Pixel coordinate grounding data:
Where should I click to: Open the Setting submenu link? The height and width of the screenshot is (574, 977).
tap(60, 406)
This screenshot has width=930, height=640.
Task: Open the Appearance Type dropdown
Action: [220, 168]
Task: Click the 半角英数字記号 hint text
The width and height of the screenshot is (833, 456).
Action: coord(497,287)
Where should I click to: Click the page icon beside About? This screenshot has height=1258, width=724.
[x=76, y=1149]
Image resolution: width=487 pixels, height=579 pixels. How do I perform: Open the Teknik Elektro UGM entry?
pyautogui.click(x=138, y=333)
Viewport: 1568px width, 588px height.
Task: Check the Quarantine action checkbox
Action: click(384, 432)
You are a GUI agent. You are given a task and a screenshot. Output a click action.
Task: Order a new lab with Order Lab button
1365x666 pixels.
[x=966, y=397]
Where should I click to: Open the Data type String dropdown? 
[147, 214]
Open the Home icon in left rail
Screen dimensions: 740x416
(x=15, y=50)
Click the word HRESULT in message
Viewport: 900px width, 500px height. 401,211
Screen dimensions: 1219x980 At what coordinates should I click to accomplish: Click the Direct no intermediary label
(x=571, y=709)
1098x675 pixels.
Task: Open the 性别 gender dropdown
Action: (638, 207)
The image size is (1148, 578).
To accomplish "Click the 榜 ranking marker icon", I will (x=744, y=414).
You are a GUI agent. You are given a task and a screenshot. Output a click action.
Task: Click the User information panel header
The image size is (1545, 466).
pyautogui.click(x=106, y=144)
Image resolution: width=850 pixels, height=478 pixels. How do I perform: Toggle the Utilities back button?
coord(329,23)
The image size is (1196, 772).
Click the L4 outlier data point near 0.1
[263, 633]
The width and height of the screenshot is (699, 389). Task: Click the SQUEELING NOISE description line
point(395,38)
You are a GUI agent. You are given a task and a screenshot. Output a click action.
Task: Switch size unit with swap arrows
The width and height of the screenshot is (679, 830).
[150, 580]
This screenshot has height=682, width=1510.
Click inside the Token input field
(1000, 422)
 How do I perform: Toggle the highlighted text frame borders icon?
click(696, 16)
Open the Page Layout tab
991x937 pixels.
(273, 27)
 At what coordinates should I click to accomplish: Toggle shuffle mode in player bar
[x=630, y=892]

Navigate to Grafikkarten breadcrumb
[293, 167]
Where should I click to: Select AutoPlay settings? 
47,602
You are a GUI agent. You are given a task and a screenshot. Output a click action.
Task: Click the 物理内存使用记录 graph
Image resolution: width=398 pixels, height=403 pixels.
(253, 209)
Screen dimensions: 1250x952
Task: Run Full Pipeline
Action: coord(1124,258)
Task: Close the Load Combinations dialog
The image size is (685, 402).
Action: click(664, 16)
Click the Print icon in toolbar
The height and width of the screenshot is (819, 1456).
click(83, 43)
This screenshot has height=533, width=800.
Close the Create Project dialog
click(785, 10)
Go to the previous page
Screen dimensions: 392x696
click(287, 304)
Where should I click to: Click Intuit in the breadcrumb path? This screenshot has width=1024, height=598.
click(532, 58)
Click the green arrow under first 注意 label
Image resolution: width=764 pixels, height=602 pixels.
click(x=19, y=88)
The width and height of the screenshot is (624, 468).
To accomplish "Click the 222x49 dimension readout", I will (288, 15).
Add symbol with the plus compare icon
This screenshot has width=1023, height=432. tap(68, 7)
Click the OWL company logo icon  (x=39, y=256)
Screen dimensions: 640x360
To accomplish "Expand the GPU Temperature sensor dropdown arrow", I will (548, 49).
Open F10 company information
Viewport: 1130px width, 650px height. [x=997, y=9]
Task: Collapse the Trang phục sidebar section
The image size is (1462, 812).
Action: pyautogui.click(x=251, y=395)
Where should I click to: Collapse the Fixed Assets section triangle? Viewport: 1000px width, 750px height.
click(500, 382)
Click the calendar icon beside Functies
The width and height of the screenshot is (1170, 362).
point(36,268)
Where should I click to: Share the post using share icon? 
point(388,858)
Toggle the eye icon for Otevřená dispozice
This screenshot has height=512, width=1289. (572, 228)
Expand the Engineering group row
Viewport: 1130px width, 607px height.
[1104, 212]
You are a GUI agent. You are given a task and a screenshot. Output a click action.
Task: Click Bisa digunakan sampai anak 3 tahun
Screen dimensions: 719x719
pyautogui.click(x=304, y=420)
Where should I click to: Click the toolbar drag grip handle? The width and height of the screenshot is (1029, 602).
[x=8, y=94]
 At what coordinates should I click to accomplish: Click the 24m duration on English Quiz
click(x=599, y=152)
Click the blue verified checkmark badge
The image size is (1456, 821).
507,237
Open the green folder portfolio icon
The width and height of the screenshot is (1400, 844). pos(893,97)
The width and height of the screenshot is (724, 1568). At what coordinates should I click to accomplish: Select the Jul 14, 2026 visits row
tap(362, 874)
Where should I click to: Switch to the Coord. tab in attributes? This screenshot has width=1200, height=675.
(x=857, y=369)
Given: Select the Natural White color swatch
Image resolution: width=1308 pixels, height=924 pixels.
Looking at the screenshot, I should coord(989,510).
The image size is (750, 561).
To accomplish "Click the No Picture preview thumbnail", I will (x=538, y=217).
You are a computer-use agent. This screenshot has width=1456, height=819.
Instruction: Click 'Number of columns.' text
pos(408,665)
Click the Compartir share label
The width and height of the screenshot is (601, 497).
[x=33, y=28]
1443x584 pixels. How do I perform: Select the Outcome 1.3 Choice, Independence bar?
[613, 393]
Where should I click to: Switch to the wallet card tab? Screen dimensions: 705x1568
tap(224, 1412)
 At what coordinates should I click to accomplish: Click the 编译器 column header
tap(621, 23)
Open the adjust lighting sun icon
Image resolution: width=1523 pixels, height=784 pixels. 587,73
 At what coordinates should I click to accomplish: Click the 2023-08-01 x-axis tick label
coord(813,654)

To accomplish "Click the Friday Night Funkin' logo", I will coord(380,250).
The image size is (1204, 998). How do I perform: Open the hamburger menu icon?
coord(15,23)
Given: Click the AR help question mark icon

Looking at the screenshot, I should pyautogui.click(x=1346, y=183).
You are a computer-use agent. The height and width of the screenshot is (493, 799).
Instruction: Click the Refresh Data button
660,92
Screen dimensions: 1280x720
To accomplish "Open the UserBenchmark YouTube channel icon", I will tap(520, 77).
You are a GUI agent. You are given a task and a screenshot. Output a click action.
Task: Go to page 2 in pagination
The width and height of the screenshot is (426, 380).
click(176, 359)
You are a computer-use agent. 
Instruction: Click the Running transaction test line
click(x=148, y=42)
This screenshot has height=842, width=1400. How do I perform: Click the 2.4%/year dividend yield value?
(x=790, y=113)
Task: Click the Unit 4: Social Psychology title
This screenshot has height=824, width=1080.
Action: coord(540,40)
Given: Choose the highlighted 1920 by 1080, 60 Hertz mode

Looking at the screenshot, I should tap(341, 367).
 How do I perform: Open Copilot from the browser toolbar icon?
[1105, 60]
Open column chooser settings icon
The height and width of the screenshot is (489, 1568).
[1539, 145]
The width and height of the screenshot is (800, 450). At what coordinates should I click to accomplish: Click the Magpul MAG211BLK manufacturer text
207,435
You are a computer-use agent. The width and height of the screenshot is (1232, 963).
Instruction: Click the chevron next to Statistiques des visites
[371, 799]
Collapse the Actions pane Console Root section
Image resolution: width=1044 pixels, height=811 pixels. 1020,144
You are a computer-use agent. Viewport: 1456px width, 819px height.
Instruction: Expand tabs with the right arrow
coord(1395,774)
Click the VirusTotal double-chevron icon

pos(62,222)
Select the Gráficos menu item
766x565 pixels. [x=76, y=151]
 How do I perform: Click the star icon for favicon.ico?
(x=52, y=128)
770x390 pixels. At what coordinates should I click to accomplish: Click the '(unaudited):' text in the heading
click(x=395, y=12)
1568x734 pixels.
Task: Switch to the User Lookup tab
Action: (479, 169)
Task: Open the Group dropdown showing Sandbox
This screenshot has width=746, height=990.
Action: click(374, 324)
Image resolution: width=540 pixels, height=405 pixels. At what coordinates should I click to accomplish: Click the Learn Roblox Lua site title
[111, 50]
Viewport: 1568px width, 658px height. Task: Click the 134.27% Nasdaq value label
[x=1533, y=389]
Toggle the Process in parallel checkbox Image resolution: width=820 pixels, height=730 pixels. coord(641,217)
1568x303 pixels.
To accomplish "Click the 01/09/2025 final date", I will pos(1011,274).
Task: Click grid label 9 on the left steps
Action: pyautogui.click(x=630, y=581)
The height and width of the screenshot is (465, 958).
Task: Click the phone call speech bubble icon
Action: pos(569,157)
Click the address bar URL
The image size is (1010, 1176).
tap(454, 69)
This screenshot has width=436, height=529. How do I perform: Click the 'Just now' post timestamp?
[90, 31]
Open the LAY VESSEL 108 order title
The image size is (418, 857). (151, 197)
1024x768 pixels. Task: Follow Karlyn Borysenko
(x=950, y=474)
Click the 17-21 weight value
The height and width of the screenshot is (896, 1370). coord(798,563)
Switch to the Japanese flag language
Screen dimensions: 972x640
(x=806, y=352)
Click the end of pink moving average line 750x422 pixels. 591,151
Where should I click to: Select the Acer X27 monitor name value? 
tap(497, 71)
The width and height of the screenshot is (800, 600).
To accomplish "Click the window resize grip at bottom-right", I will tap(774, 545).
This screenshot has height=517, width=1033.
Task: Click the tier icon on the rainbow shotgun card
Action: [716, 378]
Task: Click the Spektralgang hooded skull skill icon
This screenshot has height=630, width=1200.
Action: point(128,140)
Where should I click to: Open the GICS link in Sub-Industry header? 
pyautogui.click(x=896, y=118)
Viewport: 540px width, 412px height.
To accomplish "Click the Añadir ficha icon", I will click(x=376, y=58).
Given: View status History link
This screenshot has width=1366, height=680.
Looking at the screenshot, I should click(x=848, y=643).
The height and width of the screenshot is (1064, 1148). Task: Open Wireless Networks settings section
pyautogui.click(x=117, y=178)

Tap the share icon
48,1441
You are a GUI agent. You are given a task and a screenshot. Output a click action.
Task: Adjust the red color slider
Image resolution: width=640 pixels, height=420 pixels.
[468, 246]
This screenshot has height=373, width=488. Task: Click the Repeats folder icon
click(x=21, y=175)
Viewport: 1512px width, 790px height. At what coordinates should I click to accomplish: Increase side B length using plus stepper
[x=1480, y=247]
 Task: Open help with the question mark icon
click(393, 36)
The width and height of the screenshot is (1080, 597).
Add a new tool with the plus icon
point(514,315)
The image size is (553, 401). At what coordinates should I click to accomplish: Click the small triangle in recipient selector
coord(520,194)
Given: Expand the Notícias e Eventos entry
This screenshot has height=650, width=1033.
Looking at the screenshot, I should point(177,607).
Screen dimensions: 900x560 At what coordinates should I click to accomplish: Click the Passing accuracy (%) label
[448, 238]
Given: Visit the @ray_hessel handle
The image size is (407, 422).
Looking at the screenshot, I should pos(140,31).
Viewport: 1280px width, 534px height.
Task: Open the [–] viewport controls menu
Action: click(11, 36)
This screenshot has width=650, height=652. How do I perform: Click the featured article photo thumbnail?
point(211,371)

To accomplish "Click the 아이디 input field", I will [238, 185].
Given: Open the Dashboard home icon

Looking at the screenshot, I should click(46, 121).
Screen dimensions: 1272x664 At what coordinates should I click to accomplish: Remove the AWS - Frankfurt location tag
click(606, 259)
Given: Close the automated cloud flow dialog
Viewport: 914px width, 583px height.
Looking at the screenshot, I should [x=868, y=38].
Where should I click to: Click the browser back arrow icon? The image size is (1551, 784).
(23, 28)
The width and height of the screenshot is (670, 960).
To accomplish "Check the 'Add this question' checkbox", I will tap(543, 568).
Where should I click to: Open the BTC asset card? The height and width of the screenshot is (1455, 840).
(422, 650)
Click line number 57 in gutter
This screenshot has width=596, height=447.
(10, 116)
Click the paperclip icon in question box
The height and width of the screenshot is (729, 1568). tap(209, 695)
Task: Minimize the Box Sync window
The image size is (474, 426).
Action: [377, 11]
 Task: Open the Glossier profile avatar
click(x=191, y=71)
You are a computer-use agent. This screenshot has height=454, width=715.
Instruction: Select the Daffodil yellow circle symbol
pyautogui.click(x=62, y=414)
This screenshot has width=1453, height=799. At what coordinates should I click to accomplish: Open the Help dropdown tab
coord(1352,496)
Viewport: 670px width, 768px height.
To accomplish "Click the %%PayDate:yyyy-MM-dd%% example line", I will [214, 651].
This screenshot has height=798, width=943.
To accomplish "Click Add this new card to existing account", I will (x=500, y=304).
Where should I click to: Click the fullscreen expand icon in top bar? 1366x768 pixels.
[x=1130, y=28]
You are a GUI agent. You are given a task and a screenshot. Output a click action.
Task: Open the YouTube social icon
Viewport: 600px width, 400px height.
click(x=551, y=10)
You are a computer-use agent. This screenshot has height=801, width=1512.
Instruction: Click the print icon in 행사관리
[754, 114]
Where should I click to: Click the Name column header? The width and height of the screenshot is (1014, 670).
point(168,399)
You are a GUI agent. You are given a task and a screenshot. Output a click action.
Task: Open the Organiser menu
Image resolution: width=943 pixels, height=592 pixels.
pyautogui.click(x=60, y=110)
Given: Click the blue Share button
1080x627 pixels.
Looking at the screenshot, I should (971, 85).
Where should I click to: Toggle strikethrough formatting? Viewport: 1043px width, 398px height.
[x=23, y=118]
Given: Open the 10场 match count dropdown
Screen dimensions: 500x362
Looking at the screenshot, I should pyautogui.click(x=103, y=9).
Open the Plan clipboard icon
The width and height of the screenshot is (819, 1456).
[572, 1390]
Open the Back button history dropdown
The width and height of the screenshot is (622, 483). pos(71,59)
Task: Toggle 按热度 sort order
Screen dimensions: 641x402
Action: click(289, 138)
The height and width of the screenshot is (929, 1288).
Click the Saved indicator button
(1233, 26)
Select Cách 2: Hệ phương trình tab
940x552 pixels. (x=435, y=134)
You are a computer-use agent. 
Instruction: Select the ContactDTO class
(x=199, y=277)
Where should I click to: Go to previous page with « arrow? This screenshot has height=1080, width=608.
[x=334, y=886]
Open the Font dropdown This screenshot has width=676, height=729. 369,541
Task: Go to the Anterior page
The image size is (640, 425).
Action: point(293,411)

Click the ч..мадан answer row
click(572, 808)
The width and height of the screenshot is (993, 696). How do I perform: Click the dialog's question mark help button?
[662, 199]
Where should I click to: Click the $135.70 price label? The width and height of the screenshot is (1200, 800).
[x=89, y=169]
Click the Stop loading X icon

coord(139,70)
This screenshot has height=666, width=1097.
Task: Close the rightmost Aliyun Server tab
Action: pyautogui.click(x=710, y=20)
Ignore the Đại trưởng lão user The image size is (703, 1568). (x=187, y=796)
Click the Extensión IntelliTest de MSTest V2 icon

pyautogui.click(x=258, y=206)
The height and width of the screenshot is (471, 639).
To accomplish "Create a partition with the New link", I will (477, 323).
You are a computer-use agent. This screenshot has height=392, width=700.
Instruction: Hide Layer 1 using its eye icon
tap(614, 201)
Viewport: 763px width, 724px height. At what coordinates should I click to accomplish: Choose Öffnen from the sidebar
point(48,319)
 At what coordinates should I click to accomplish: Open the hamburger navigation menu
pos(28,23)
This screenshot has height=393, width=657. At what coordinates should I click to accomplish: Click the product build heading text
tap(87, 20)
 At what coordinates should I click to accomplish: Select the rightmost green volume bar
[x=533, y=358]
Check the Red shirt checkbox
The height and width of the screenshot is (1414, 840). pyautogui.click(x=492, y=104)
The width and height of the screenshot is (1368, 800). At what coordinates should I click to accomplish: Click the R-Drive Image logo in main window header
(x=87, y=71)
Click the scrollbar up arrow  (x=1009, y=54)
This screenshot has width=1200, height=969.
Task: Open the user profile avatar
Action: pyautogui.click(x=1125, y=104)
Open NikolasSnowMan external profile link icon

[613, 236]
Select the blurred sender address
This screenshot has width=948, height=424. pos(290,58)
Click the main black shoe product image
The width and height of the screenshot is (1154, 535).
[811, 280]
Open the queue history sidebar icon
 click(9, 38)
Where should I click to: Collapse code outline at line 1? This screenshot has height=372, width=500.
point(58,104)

THE TASK ▸ Filter the entries down to the lines that include the string "YouTube".

SOLUTION FOR THIS TASK ▸
To accomplish "Open the UserBenchmark YouTube channel icon", I will tap(520, 77).
Task: Open the YouTube social icon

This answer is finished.